Hats off to Cleveland Browns defensive tackle Shaun Rogers who had the gumption... no the audacity... nay, the straight up BALLS to carry a cocked and loaded handgun in his carry on bag at Hopkins International Airport.
Shaun, in this case, honesty is the best policy. In the dangerous and unpredictable world we live in a bit of paranoia and caution is understandable. I doubt anyone would be complaining about your weapon if there were hijackers, or God forbid snakes on that plane. So our advice is this, if you're going to lie about why you had the gun, don't say you "forgot" you had it. Refer to the Dave Chappelle rule of thumb here and just go with a good old "I'm sorry officer... I, I didn't know I couldn't do that."
"I just want to apologize to my colleagues for having to answer so many questions about my wayward penis."
A round of applause is due to Tiger Woods who sat himself and his giant balls down at Augusta and offered a rousing "my bad" to the media on hand. In the face of an upcoming weekend sure to be filled with vicious sniping and heckling from the notoriously unruly Masters crowd ("Your lack of ethics and integrity may have permanently damaged your large-scale marketability... ya JACKASS!"), Tiger stepped up to the podium and performed admirably.
After what can only be described as one of the most epic wiener-romps the world has ever seen, it can't be easy to admit that "yeah, maybe I shouldn't have done that." Well really Tiger what you shouldn't have done is gotten married. Look at Derek Jeter, he's thrown more junk than the NYC sanitation department and he's on pace to be the next mayor, but I suppose that's neither here nor there. So in the end, we offer a golf clap to you and your balls for facing the filthy, filthy music.
"We can't let Kevin Kolb rot on the bench forever, he could be the next Koy Detmer!"
Congrats to the Philadelphia Eagles brass, whose collective balls are are so incalculably enormous they couldn't even see around them when they accidentally traded their franchise quarterback to an in-division rival. I'll admit though, on some level you have to admire the nonchalant attitude of "Sure he took us to five NFC championships and a Super Bowl, but f*ck it. Washington, you take 'em."
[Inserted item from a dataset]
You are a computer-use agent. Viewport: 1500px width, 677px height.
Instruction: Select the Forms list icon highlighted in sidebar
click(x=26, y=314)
Of course, only time will tell if this was a genius move or an epic failure driven by men blinded by their own uncontrollably huge balls, but suffice it to say that it is not exactly common practice to hand a rival your best player. In any case, bravo to the Eagles for sacking up and throwing caution (and reason) to the wind. And in the mean time, I'll just assume this was a foregone conclusion once you found out Donovan McNabb didn't know you could tie in football.
- Butler Bulldog Gordon Hayward, who despite looking like a 6'8" version of Encyclopedia Brown, had the onions to take two game-winning shot attempts that narrowly missed.
- The CBS execs that decided to have former American Idol contestant Jennifer Hudson sing this year's version of "One Shining Moment." Traditionally performed by the now departed Luther Vandross, it took some real balls on CBS's part to switch the artist in spite of the obvious likelihood of a smooth rhythm and blues haunting from Big L himself.
- Chicago White Sox starting pitcher Mark Buerhle, for disregarding the strong possibility of smacking himself in his own tremendous beans with his glove and in turn, locking up the ESPY for Play of the Year on opening day.